Revocable Living Trust, a California Estate Planning Must

Have you ever wondered if you could benefit from a revocable living trust?  Here’s a few benefits:

  1. Flexibility – a revocable living trust can be controlled by the grantor during his or her lifetime as its trustee. The grantor is the person that created the trust.  The grantor trustee can easily change the trust at any time prior to their passing.  For example, assets such as real estate can be transferred in or out of the trust during the grantor’s lifetime.
  2. Privacy – probate of a will is public. When a decedent passes, their will is filed with the court in the county of their residence and becomes public record.
  3. No probate – probating of a will takes time and is costly.

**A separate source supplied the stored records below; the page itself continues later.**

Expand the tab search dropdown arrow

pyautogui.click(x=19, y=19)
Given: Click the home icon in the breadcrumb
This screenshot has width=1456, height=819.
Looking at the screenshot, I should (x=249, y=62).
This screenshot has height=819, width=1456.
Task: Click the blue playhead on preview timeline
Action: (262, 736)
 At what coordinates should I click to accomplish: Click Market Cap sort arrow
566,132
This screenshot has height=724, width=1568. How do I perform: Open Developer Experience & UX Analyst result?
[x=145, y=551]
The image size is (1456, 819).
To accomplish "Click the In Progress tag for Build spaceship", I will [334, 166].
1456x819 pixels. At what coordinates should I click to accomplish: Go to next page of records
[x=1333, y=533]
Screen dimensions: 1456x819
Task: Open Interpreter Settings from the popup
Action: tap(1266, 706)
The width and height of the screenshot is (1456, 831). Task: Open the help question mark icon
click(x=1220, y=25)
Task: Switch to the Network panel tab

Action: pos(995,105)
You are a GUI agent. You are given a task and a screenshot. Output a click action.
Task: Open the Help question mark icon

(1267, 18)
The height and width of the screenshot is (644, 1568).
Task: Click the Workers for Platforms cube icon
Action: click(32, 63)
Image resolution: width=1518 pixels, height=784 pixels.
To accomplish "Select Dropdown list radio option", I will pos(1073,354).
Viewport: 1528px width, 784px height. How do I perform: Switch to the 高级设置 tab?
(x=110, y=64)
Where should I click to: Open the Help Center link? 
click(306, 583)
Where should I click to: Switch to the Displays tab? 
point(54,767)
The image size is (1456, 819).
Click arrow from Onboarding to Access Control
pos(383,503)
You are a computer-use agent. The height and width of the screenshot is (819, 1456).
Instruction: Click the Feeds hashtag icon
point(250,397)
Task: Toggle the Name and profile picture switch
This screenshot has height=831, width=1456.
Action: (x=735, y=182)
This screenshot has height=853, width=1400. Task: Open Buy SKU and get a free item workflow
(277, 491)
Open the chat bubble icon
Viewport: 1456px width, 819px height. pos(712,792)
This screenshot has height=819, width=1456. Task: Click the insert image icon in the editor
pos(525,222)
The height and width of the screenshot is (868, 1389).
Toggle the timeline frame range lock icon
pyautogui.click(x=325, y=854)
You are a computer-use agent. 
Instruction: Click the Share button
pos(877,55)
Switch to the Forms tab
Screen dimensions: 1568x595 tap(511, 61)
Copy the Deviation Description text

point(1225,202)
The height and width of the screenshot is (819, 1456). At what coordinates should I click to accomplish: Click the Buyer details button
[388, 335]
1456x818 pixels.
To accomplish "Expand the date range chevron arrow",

Probate in California takes a year on average.  With a trust, there’s no waiting period since the decedent’s assets were transferred during life to the trust.
  4. Wishes honored – since the decedent transferred assets during life to the trust, such transfers are less often subject to challenge. Therefore, a decedent’s intentions are more likely to be honored.

What is a revocable living trust?

A revocable living trust is an estate planning tool that allows you to control your assets during and after life.  As “grantor” of a revocable living trust, you can designate yourself as the trustee and beneficiary during your lifetime.  A trust is different than a will in that it holds legal title to assets that you contribute during your lifetime.

What does it mean to be revocable?

A revocable living trust can hold assets like your home, cars, and bank accounts.  However, the “revocable” aspect allows the grantor to reclaim or take back any assets conveyed to the trust during their lifetime.  Therefore, transfer of assets into the trust doesn’t have to be permanent.  Also, assets can be sold directly out of the trust.  For example, if your revocable living trust held your home and you wanted to sell it during your lifetime, you could sell it out of your trust and receive the sale proceeds.

Do I still need a will?

A trust can go a long way from an estate planning perspective but it’s still a good idea to have a will.  A will can “cleanup” any residual property a decedent left out of their trust.  Also, there are certain limitations to trusts.  For example, you can designate a guardian for your minor children in your will whereas you cannot designate a guardian via trust.